After a tough December, which led to an abrupt valuation reset, risk assets rebounded in the first weeks of the year, boosted by a market-sympathetic turn in Fed rhetoric and an increased optimism on trade negotiations. As the current reasons for optimism should be confirmed, we believe it is time to re-approach the areas of risk assets where the correction has brought value back, especially in emerging markets. In our view, investors should start 2019 with a disciplined approach, but also have the courage to look beyond short-term noise in search for long-term value. The four areas to watch are:
- Economic outlook: Signals of a mild deceleration in global growth are apparent. We cut our US growth expectations for 2019 and 2020, with potentially more revisions still possible down the road. However, we do not expect a recession (at least for the next 18 months) and buoyant labour markets should continue to support personal consumption. The EU economy, while slowing, should remain resilient, helped by loose monetary policy and some fiscal loosening (visible in Germany, France and Italy, for different reasons). China’s soft landing has so far been well managed, with the government very proactive on policy, and EM growth showing signs of stabilisation (although with divergences). Yet, risks regarding global growth are skewed to the downside, in our view, and the market – also alerted by more dovish Fed rhetoric – will closely watch the forward-looking indicators (eg, PMIs – disappointing) before removing recession risk from the radar.
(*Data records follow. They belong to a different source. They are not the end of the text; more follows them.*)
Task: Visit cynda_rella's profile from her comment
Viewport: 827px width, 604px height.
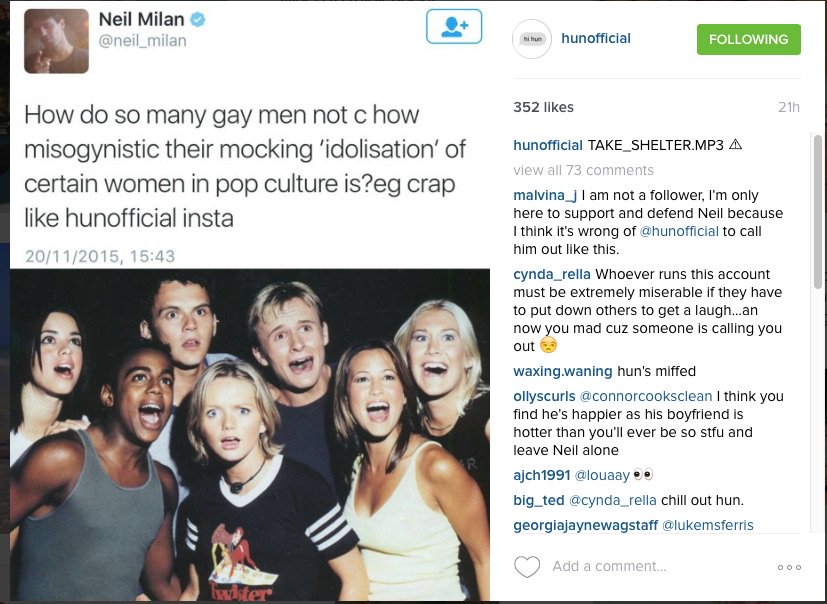Action: (x=550, y=274)
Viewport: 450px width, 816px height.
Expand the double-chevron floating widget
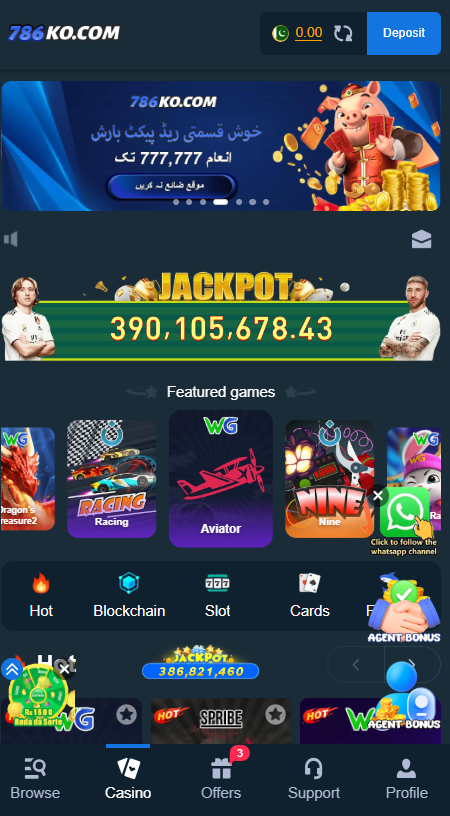click(11, 669)
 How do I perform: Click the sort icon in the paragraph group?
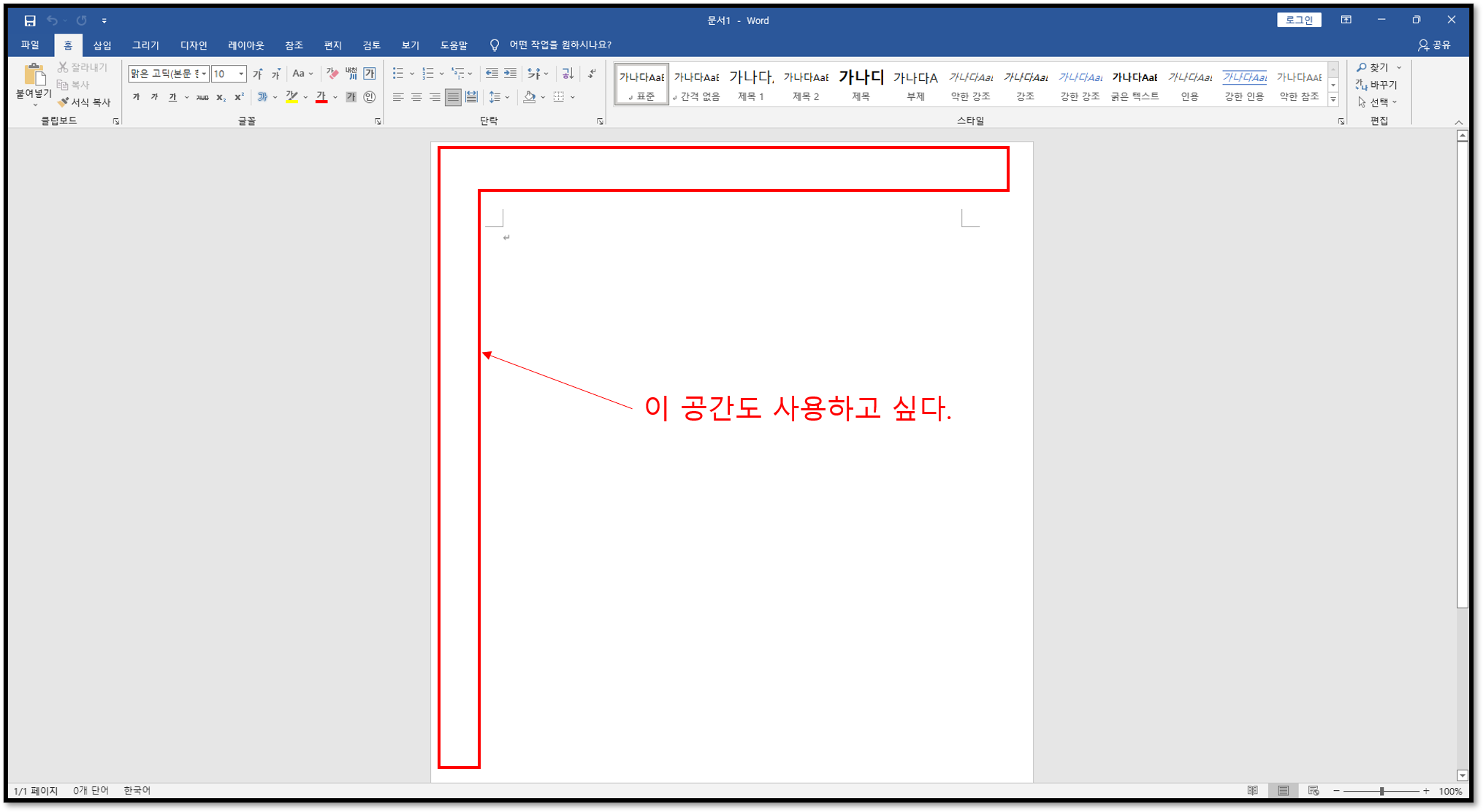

- Fed policy: The Fed’s communication strategy now seems to be more sensible to market volatility. With the Fed abandoning any pre-set policy path, and likely ending the tightening process in H1 (we now expect one hike in 2019), upside pressure on interest rates looks to be fading and the idea of central bank (CB) liquidity drying up could be of less concern than feared during the year-end blues.
- Earnings: This could be a headwind for risk assets. After a strong increase over the past two years, EPS growth is expected to decline sharply in 2019, due to a deceleration in global GDP growth, fading impacts of US tax reform, declining sector contributions from oil and commodities, and rising labour costs. But most bad news already seems to be priced in as confirmed by the more muted reactions to negative news.
- Trade disputes: Progress in trade negotiations is key. The direction towards cooperation seems clearer, encouraged by the weaker economic activity in China, with spillovers in the US which are pressuring the leaders to seek solutions. But markets will require tangible actions before repricing lower trade risk.
In addition, we continue to maintain a strong long-term awareness of the structural fragilities of the current economic/ political/social framework. Long-term challenges remain: the China-US relationship; the Chinese delicate soft landing phase; DM CB with little room for manoeuvre to fight recessions; global debt at skyrocketing levels; global growth engines losing steam; and rising inequalities: each of these factors, all the more if combined together, represent a recipe for social unrest. Last year was a period focused on the sequence of repricing in asset classes: EM first, EU equities second, US equities and DM credit at the end. We are now approaching a new sequence when some asset classes will bottom out (starting with EM) while some others can still experience some further repricing or liquidity issues (low-quality debt). In our view, investors seeking to build resilient portfolios should increase liquidity buffers, focus on valuations, and identify the asset classes that could offer interesting entry points in order to start rebuilding some risk exposure in asset allocation.